** Dataset extract follows **

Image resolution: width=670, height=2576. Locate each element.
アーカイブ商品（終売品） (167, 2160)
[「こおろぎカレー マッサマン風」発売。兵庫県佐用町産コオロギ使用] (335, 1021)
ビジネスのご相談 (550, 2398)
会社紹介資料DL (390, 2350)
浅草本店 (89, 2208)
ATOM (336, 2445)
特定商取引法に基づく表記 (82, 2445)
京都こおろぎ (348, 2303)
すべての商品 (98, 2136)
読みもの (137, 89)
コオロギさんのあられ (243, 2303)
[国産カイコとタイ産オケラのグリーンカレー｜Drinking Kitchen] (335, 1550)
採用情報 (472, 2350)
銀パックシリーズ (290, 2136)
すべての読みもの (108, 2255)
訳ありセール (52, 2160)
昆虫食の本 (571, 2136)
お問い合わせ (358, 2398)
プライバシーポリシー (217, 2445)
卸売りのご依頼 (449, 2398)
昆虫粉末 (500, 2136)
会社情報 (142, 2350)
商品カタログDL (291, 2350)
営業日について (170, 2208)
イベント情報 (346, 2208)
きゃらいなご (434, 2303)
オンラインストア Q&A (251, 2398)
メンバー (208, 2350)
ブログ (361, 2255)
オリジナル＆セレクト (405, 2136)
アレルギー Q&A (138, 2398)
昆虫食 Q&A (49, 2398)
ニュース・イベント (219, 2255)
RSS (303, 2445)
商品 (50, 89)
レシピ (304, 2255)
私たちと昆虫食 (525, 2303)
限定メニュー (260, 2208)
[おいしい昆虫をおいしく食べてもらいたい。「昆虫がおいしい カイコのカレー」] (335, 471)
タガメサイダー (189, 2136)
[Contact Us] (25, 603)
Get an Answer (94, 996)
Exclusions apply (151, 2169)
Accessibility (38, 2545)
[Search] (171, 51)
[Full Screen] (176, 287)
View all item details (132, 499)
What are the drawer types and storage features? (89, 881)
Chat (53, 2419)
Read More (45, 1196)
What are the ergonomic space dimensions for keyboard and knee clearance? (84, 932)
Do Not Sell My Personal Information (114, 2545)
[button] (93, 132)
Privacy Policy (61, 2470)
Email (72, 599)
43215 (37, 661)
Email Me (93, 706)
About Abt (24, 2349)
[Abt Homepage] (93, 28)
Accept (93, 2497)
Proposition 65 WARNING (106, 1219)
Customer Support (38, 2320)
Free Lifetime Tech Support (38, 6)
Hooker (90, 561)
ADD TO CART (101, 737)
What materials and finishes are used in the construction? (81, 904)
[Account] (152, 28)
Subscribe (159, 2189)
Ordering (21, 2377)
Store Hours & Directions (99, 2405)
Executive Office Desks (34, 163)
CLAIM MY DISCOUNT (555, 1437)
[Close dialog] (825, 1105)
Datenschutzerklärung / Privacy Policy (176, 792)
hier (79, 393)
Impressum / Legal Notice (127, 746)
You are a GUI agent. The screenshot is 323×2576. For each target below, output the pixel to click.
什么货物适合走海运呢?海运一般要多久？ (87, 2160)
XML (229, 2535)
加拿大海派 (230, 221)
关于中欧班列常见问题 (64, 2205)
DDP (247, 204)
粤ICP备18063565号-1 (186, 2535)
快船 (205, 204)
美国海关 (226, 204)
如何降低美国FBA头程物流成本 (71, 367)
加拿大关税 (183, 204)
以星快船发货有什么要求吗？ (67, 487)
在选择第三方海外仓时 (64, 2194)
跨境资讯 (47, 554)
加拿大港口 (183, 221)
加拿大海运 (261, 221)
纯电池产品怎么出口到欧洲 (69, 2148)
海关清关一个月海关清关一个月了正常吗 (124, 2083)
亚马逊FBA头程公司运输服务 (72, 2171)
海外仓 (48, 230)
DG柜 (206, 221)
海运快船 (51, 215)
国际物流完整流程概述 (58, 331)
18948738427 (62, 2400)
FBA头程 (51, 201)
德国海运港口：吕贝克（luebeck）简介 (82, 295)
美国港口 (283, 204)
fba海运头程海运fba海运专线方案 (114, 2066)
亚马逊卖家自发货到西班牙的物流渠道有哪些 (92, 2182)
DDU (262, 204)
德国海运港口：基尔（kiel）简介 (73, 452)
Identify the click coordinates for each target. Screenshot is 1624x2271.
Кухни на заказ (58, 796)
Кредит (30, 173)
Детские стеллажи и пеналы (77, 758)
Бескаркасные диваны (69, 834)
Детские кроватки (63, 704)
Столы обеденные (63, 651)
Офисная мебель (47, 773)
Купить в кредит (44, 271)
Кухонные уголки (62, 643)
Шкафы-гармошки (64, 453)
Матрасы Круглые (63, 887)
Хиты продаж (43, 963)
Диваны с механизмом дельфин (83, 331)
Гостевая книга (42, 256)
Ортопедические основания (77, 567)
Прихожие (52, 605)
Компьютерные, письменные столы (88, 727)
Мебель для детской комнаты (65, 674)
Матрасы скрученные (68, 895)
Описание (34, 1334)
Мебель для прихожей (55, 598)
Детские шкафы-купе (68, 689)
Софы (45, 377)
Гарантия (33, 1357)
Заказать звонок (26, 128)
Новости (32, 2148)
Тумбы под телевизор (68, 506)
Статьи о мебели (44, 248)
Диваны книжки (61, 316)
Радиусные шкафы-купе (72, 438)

** End of Dataset extract **

Exactly as shown above, copy out the material.

Image resolution: width=670, height=2576. Locate each element.
アーカイブ商品（終売品） (167, 2160)
[「こおろぎカレー マッサマン風」発売。兵庫県佐用町産コオロギ使用] (335, 1021)
ビジネスのご相談 (550, 2398)
会社紹介資料DL (390, 2350)
浅草本店 (89, 2208)
ATOM (336, 2445)
特定商取引法に基づく表記 (82, 2445)
京都こおろぎ (348, 2303)
すべての商品 (98, 2136)
読みもの (137, 89)
コオロギさんのあられ (243, 2303)
[国産カイコとタイ産オケラのグリーンカレー｜Drinking Kitchen] (335, 1550)
採用情報 (472, 2350)
銀パックシリーズ (290, 2136)
すべての読みもの (108, 2255)
訳ありセール (52, 2160)
昆虫食の本 (571, 2136)
お問い合わせ (358, 2398)
プライバシーポリシー (217, 2445)
卸売りのご依頼 (449, 2398)
昆虫粉末 (500, 2136)
会社情報 (142, 2350)
商品カタログDL (291, 2350)
営業日について (170, 2208)
イベント情報 (346, 2208)
きゃらいなご (434, 2303)
オンラインストア Q&A (251, 2398)
メンバー (208, 2350)
ブログ (361, 2255)
オリジナル＆セレクト (405, 2136)
アレルギー Q&A (138, 2398)
昆虫食 Q&A (49, 2398)
ニュース・イベント (219, 2255)
RSS (303, 2445)
商品 (50, 89)
レシピ (304, 2255)
私たちと昆虫食 (525, 2303)
限定メニュー (260, 2208)
[おいしい昆虫をおいしく食べてもらいたい。「昆虫がおいしい カイコのカレー」] (335, 471)
タガメサイダー (189, 2136)
[Contact Us] (25, 603)
Get an Answer (94, 996)
Exclusions apply (151, 2169)
Accessibility (38, 2545)
[Search] (171, 51)
[Full Screen] (176, 287)
View all item details (132, 499)
What are the drawer types and storage features? (89, 881)
Chat (53, 2419)
Read More (45, 1196)
What are the ergonomic space dimensions for keyboard and knee clearance? (84, 932)
Do Not Sell My Personal Information (114, 2545)
[button] (93, 132)
Privacy Policy (61, 2470)
Email (72, 599)
43215 (37, 661)
Email Me (93, 706)
About Abt (24, 2349)
[Abt Homepage] (93, 28)
Accept (93, 2497)
Proposition 65 WARNING (106, 1219)
Customer Support (38, 2320)
Free Lifetime Tech Support (38, 6)
Hooker (90, 561)
ADD TO CART (101, 737)
What materials and finishes are used in the construction? (81, 904)
[Account] (152, 28)
Subscribe (159, 2189)
Ordering (21, 2377)
Store Hours & Directions (99, 2405)
Executive Office Desks (34, 163)
CLAIM MY DISCOUNT (555, 1437)
[Close dialog] (825, 1105)
Datenschutzerklärung / Privacy Policy (176, 792)
hier (79, 393)
Impressum / Legal Notice (127, 746)
You are a GUI agent. The screenshot is 323×2576. For each target below, output the pixel to click.
什么货物适合走海运呢?海运一般要多久？ (87, 2160)
XML (229, 2535)
加拿大海派 (230, 221)
关于中欧班列常见问题 (64, 2205)
DDP (247, 204)
粤ICP备18063565号-1 (186, 2535)
快船 (205, 204)
美国海关 (226, 204)
如何降低美国FBA头程物流成本 (71, 367)
加拿大关税 (183, 204)
以星快船发货有什么要求吗？ (67, 487)
在选择第三方海外仓时 (64, 2194)
跨境资讯 (47, 554)
加拿大港口 (183, 221)
加拿大海运 (261, 221)
纯电池产品怎么出口到欧洲 (69, 2148)
海关清关一个月海关清关一个月了正常吗 (124, 2083)
亚马逊FBA头程公司运输服务 (72, 2171)
海外仓 (48, 230)
DG柜 (206, 221)
海运快船 (51, 215)
国际物流完整流程概述 (58, 331)
18948738427 (62, 2400)
FBA头程 (51, 201)
德国海运港口：吕贝克（luebeck）简介 (82, 295)
美国港口 (283, 204)
fba海运头程海运fba海运专线方案 (114, 2066)
亚马逊卖家自发货到西班牙的物流渠道有哪些 (92, 2182)
DDU (262, 204)
德国海运港口：基尔（kiel）简介 (73, 452)
Identify the click coordinates for each target. Screenshot is 1624x2271.
Кухни на заказ (58, 796)
Кредит (30, 173)
Детские стеллажи и пеналы (77, 758)
Бескаркасные диваны (69, 834)
Детские кроватки (63, 704)
Столы обеденные (63, 651)
Офисная мебель (47, 773)
Купить в кредит (44, 271)
Кухонные уголки (62, 643)
Шкафы-гармошки (64, 453)
Матрасы Круглые (63, 887)
Хиты продаж (43, 963)
Диваны с механизмом дельфин (83, 331)
Гостевая книга (42, 256)
Ортопедические основания (77, 567)
Прихожие (52, 605)
Компьютерные, письменные столы (88, 727)
Мебель для детской комнаты (65, 674)
Матрасы скрученные (68, 895)
Описание (34, 1334)
Мебель для прихожей (55, 598)
Детские шкафы-купе (68, 689)
Софы (45, 377)
Гарантия (33, 1357)
Заказать звонок (26, 128)
Новости (32, 2148)
Тумбы под телевизор (68, 506)
Статьи о мебели (44, 248)
Диваны книжки (61, 316)
Радиусные шкафы-купе (72, 438)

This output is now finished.